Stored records

- Opening Delimiter -

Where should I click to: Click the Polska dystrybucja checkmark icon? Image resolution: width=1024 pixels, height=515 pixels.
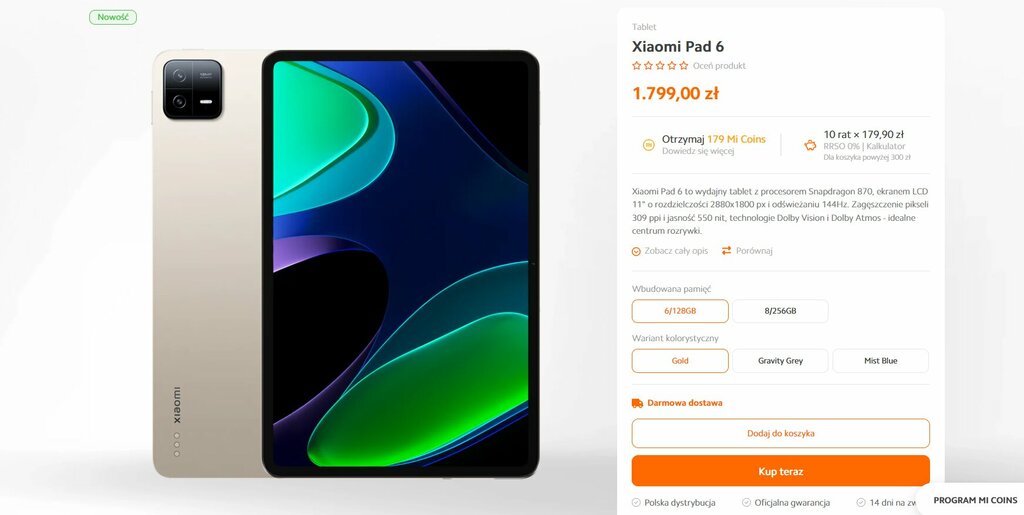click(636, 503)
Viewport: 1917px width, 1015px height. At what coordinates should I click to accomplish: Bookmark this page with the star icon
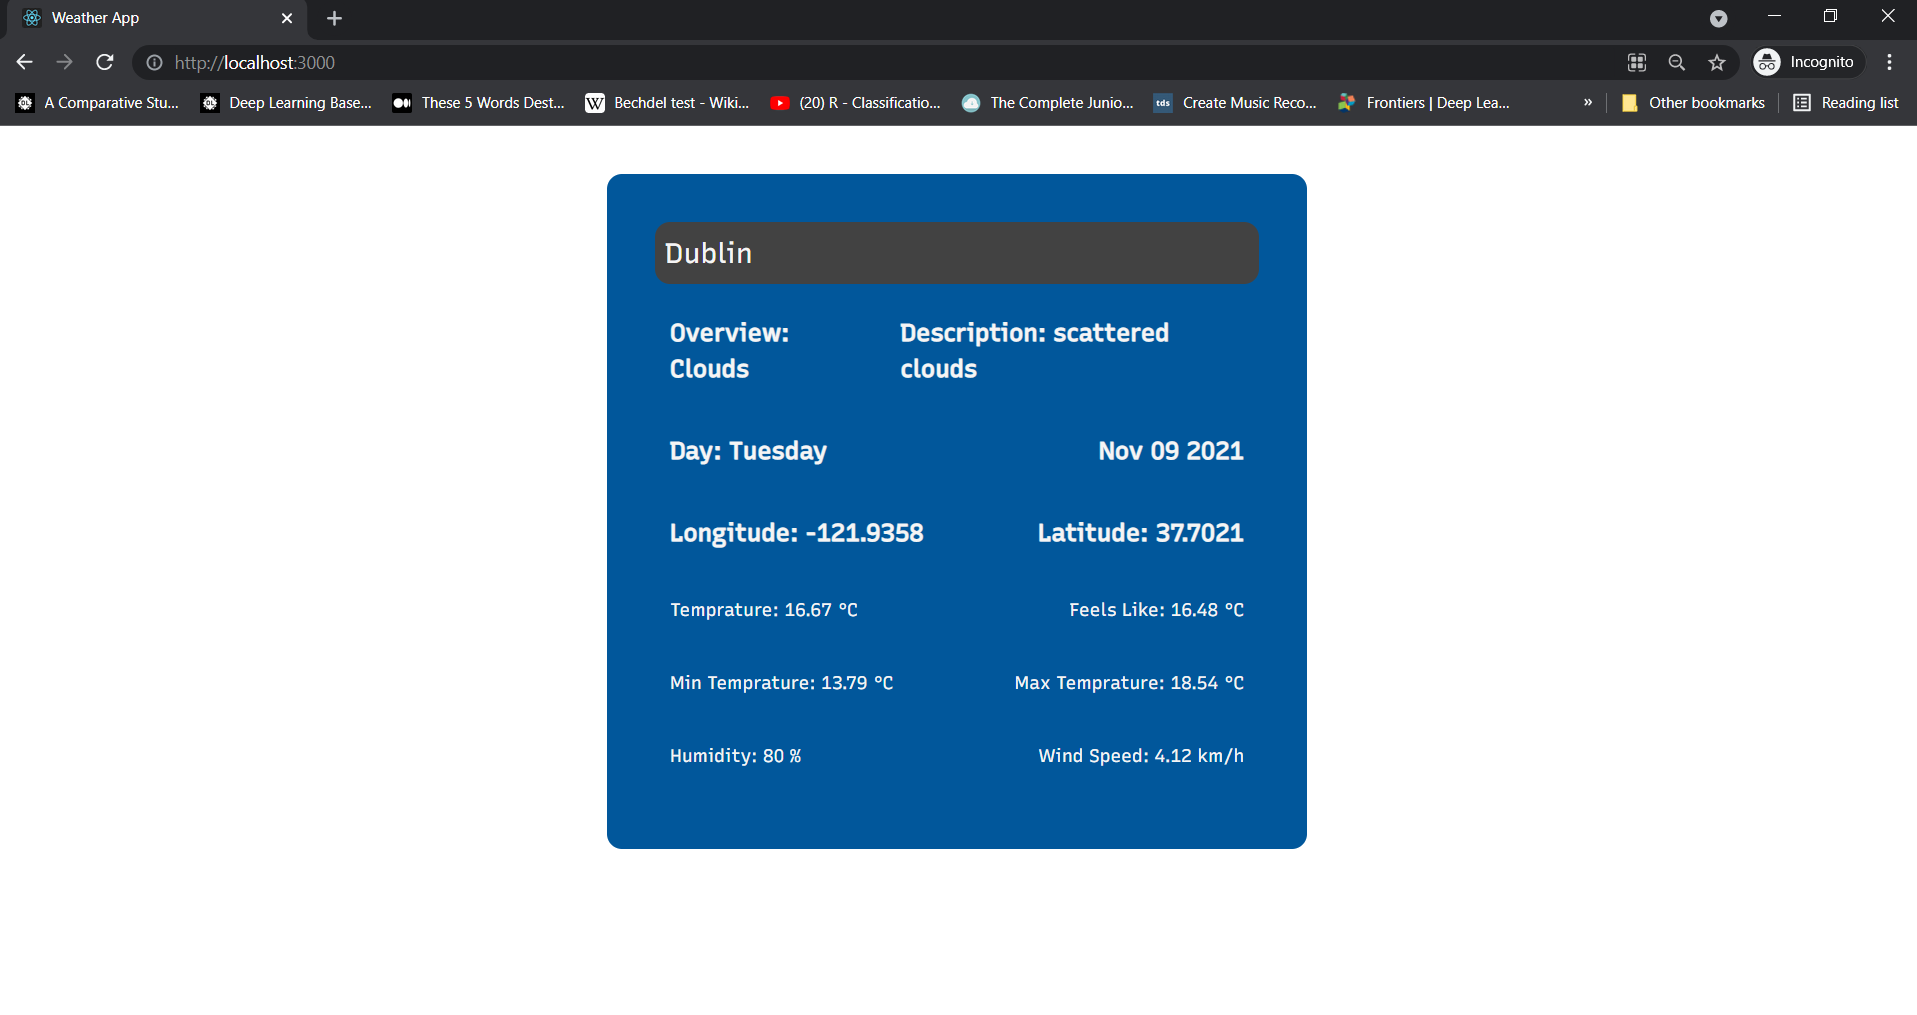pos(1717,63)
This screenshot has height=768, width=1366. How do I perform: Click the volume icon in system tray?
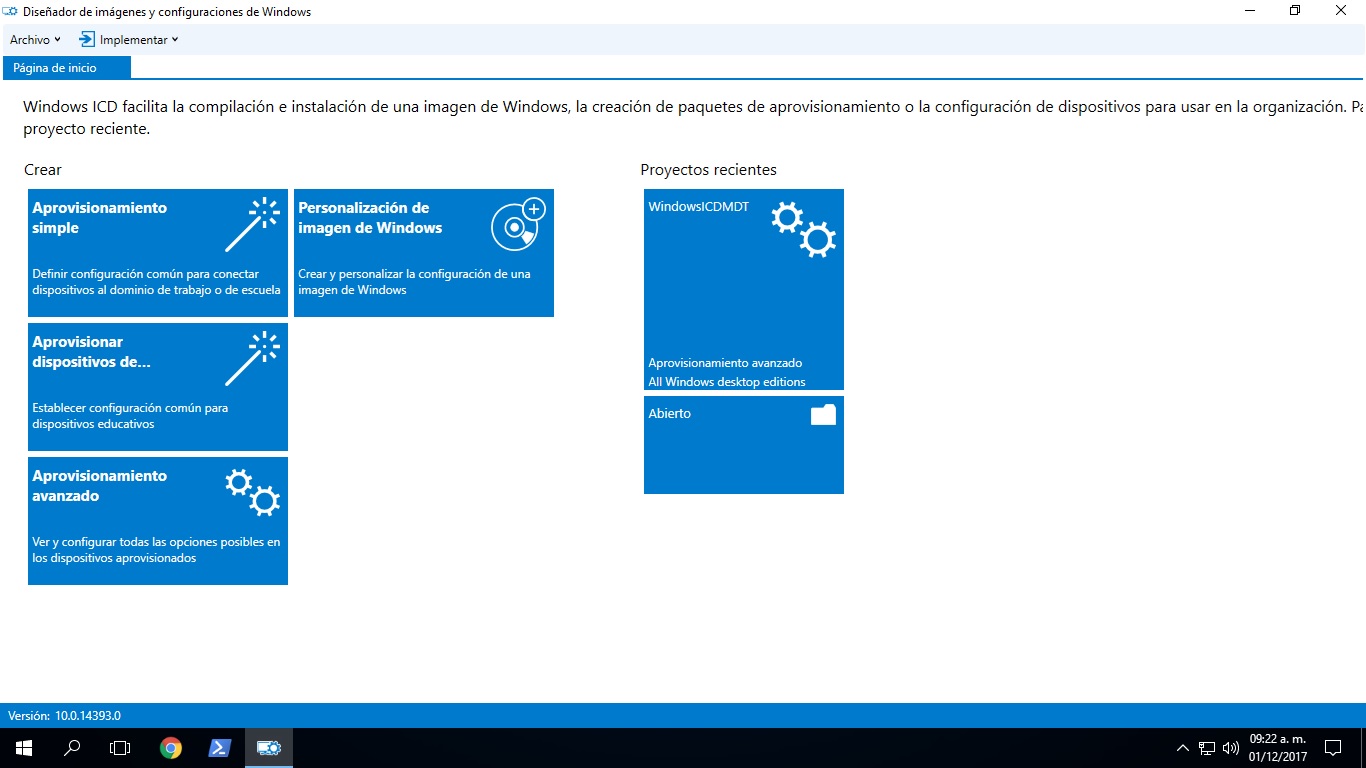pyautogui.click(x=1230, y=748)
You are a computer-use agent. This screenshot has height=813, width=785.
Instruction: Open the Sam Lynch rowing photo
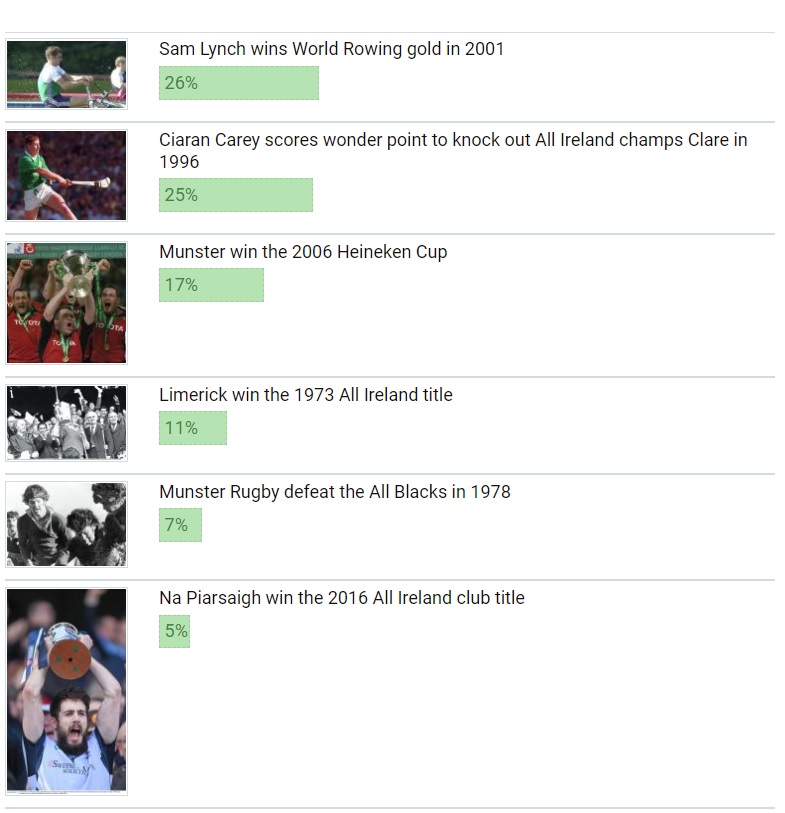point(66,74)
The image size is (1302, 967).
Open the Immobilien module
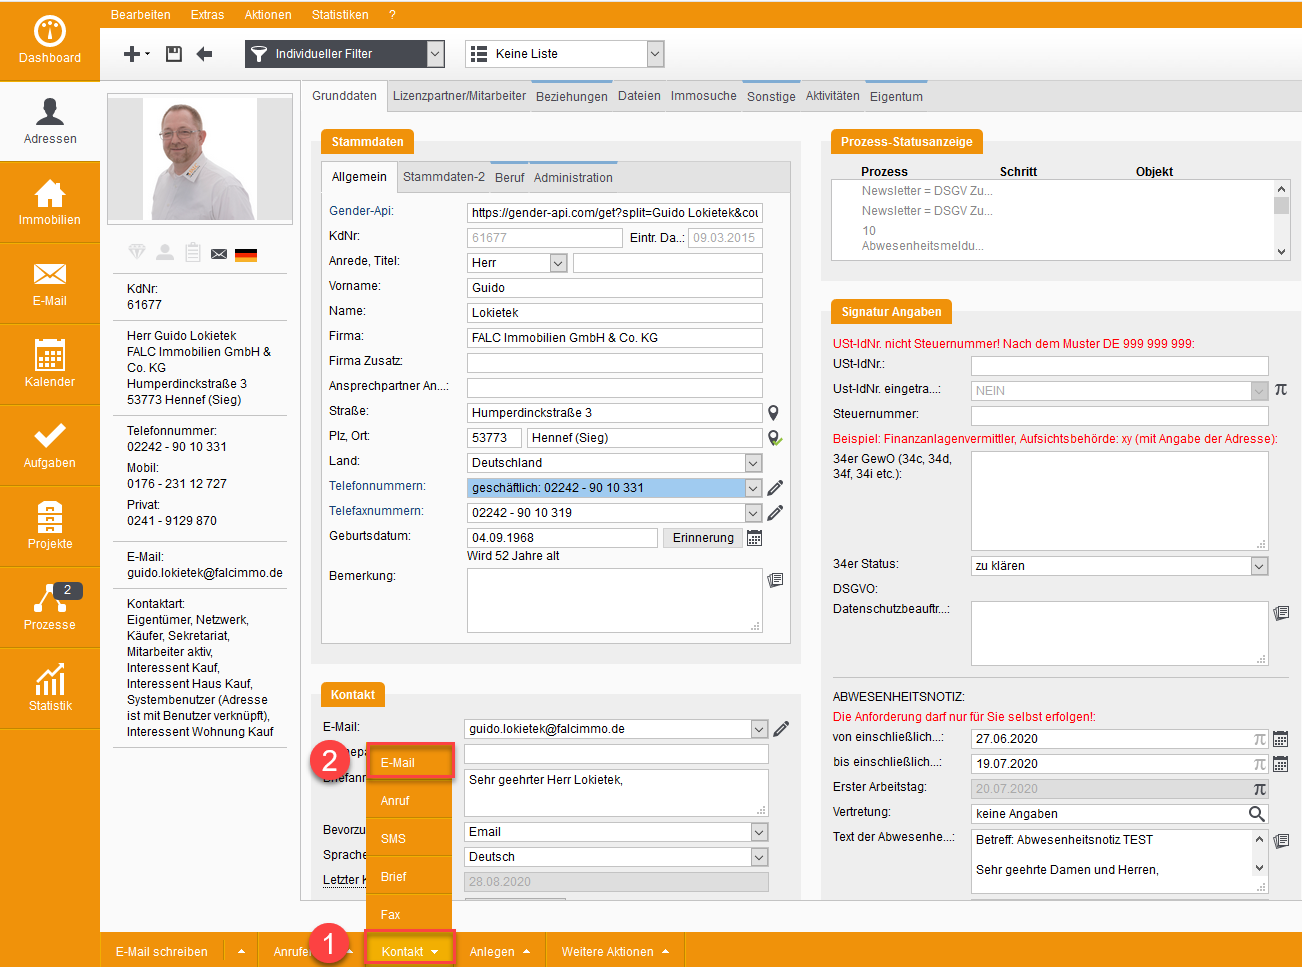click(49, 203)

- Closing Delimiter -

This calls for each record above to be set down exactly, with the images skipped.

Reply:
Where should I click to: Click the Polska dystrybucja checkmark icon? Image resolution: width=1024 pixels, height=515 pixels.
click(636, 503)
Viewport: 1917px width, 1015px height. At what coordinates should I click to accomplish: Bookmark this page with the star icon
pos(1717,63)
This screenshot has height=768, width=1366. How do I perform: Click the volume icon in system tray?
pyautogui.click(x=1230, y=748)
You are a computer-use agent. This screenshot has height=813, width=785.
Instruction: Open the Sam Lynch rowing photo
point(66,74)
The image size is (1302, 967).
Open the Immobilien module
click(49, 203)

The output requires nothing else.